The immediate driver of demands for change has been hostility to the religious police and its enforcement of dress laws for women, including use of the hijab. Iran women, at least in the major cities, have long chafed against dress codes but the hijab has special political significance in Iran because it was banned in 1936 under the Shah in an attempt to modernise the country and raise the status of women. Iran has a larger percentage of its population in the 15-29 age bracket than China but it has fallen sharply during the generation brought up since the revolution so the demographic impetus for change is far less than in 1979. For the ayatollahs and the Guard, nationalism and religious zeal came together in resisting, at huge human cost, the Iraqi invasion and is to some degree kept alive by the deep rooted hostility of the US stemming from its humiliation during the 1979 hostage crisis, its links to Saudi Arabia and by its support for Israeli expansionist and racist agenda. The younger President Bush never responded to efforts under President Khatami to improve relations and US efforts under Obama were reversed by Trump.

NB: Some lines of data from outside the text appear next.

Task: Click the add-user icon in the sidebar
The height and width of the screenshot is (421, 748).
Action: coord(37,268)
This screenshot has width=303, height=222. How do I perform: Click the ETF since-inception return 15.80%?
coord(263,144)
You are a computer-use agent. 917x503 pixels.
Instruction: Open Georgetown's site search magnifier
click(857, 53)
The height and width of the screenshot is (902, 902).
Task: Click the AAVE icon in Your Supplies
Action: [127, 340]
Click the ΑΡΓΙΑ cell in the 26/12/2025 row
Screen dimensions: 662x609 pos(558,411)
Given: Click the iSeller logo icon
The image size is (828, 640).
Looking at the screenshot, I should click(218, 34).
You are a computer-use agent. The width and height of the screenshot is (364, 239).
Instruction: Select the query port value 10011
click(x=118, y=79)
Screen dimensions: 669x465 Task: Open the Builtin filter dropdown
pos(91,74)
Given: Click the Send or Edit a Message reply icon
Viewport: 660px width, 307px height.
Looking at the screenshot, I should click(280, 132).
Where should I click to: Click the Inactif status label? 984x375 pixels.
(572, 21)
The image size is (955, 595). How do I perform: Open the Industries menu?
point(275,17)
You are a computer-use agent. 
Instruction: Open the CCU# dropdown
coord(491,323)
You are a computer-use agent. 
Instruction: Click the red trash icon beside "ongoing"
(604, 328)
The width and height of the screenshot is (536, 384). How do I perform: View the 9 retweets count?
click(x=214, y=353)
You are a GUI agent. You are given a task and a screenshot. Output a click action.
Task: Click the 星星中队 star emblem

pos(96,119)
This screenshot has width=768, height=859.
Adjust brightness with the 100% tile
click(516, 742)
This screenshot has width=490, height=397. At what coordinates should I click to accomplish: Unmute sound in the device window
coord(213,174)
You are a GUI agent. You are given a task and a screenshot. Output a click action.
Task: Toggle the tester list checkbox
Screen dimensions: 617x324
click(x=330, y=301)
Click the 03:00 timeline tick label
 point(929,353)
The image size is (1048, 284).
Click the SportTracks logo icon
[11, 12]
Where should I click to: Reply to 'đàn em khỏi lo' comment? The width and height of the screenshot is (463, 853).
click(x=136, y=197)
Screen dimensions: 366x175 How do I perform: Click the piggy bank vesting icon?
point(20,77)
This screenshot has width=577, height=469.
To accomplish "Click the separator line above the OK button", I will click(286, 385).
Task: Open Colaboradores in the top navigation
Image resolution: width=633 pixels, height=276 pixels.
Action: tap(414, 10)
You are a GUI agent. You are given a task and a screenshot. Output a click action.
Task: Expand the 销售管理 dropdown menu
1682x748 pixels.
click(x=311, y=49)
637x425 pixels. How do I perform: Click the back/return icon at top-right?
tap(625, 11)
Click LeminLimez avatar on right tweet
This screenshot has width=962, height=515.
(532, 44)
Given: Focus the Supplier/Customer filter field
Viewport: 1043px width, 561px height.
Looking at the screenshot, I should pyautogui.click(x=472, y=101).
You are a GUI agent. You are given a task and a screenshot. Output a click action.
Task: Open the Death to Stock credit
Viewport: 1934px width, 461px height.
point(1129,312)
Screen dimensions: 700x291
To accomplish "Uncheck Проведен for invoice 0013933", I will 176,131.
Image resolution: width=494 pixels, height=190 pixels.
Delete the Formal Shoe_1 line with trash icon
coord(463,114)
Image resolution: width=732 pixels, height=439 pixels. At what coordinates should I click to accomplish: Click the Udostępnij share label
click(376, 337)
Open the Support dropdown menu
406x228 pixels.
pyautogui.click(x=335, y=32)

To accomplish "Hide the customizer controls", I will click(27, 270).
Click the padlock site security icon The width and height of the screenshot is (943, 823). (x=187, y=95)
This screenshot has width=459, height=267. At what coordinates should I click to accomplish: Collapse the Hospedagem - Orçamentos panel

However, Iranians are also well enough aware of their conditions elsewhere for many to want to take big risks to force change. They know too of the mostly prosperous lives led by the 3-4 million in Iranian communities overseas, mostly originating from refugees from the revolution. Now, demonstrations may have succeeded in raising the possibility that the religious police is being taken off the street and the hijab law may be amended as rejection of its spreads. As yet there is no certainty but a wedge of change has been driven into the body politic where some degree of freedom of opinion has always existed – other than on religious symbols.
For the broader Islamic world, a successful, snowballing anti-hijab movement in Iran could be followed by countries such as Egypt, Malaysia and Indonesia (particularly after the fall of Suharto) where hijab wearing was not the norm until these societies came under the influence of more radical Islam. The Iranian example roughly coincided with a flood of money and messages from oil rich Saudi Arabia and the Gulf states also promoting outward shows of religion based on their religious models. Return to the secular nationalism of the age of the likes of Sukarno and Nasser or the local traditionalist mixes of ethnicity and religion see in the Malaysia of Tunku Abdul Rahman or today in the Sultanate of Jogjakarta remains a possibility as people tire of petty restrictions and symbols imposed by all-male ideologues or made the norm in schools and government offices. From that perspective Xi and Khamenei are look-alikes and Communist Party documents and Islamic clerical fatwahs are much the same.